What about developing for the PC? At the time, finding a good, cheap, and well documented PC game engine to learn was incredibly tough. The tools tended to be very obscure, or super expensive, or limiting with what I could do. I picked up Game Maker for a little while (which I still believe is a great starting tool), but eventually reached a point where I couldn't do much more with it.
I went back to looking at video game consoles and came across this "new" thing called homebrew. Researching more into it, I realized that this would allow me to make games for the Nintendo DS, Gamecube, the Sony PSP, and more later on. This seemed incredible, but there was one big thing: I had to "hack" my systems to do so. Now as someone brand new to the homebrew scene, that worried me a bit at the time. Hacking? Wasn't that illegal? Couldn't I get into trouble with that? Is this a good way to go about learning to code?
To start tackling all of this, I began looking into what exactly I could do with it and whether it was worth even starting. The tools I was using (PAlib at the time) were fairly well documented and included tons of examples. Within a few days I had a simple demo up and running and had begun programming a game. This prompted me to go through and actually read about what I was using and the legalities with it.
Within a few months, I had discovered that homebrew really doesn't require anything illegal (usually, I'll explain more on that later though). While yes, you do have to "hack" the system, there isn't actually wrong with doing so to your own hardware. It's similar to if you got locked out of your car and had to break back in, it's your car, you own it. If that's the case though, why do people get so up and arms about it sometimes? It's because of what you can do with it.
To elaborate, let's image that you get locked out of your car and then break back in. Now imagine that you drive the car through a red light and get pulled over. Is the problem that you broke into your car? No, it's what you did with it. Homebrew is very similar. If you "hack" your device to play music you own on it, then that's perfectly fine. But if you create an application that plays music you don't own, then that's obviously not okay. These days, homebrew seems to have a very bad rap for what it is: A way for anyone to learn to program.
|The Oculus Rift is another example of something that was|
started as a homebrew project and grew to something more!
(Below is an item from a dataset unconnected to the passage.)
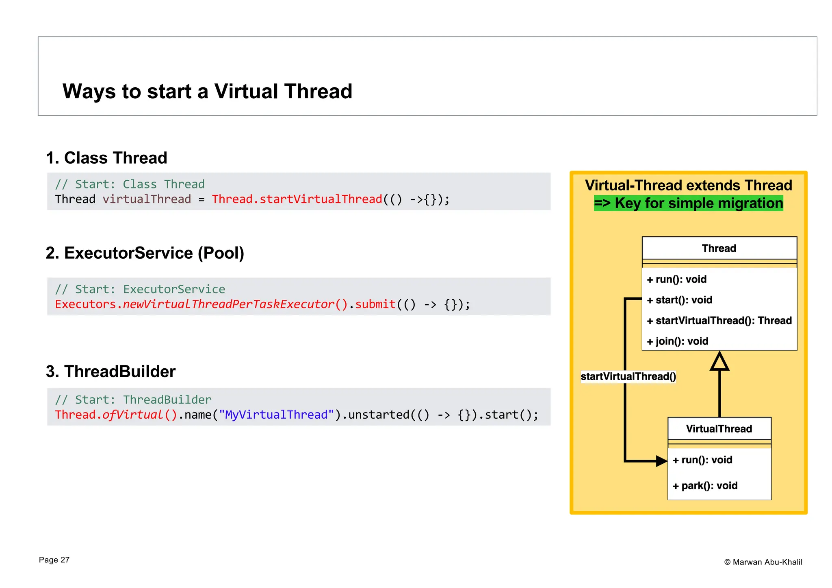Select the VirtualThread class header box
832x588 pixels.
(719, 429)
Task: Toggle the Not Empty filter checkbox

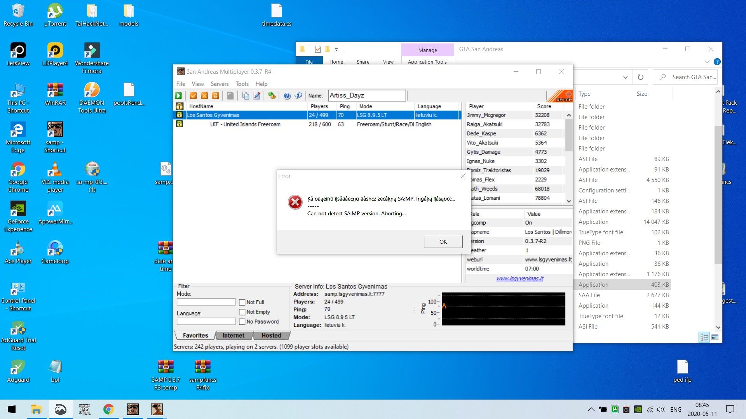Action: tap(242, 312)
I think a huge part of why homebrew has become viewed in this way is due to what people have begun to use it for, especially in recent years. A big offender of this is software piracy, as most of these tools easily lead to it, mainly due to the sheer nature of these tools. It's not the fault of the tools' developers, it's just how these things work, and there's only so much one person (or even a group) can do to prevent piracy.
Another huge issue however is only showing up more recently, and that's the creation of tools using code by the companies make these systems. The PS3 saw this for a while, where homebrew developers would use tools owned by Sony, which was obviously not allowed. In some cases, making the tools is difficult, which can lead to an impassible barrier for making homebrew.
With all of that being said, is homebrew something worth learning? Absolutely! It's a cheap entry point for coding and allows you to learn a lot more than you normally would when coding for a PC. A good starting point for this actually is the Nintendo Wii. The system, while old hardware wise, is easy to get started with, and is a great entry point for learning how to work with systems that have these huge limitations. When you develop on a PC, you usually have a near-unlimited amount of resources for basic games. But when you work with something like the Nintendo Wii, or especially the Nintendo DS, you have to be very careful about what resources you use. A computer may have on average two gigabytes of ram, but the Nintendo DS? You're going to be using at most four megabytes of ram, a fraction of a PC.
These limitations, while tough to overcome, will ultimately help make you a better coder. You learn how to use faster sorting methods, so as not to slow down the CPU. You learn about memory management, and why it's important to release resources when you no longer need them. You also have to learn how to make most of the high-level tools you need. On top of all that though, the hardware to get into this is very cheap usually, and you may have most of it lying around your house right now. Just be cautious of what you make, and you'll be fine!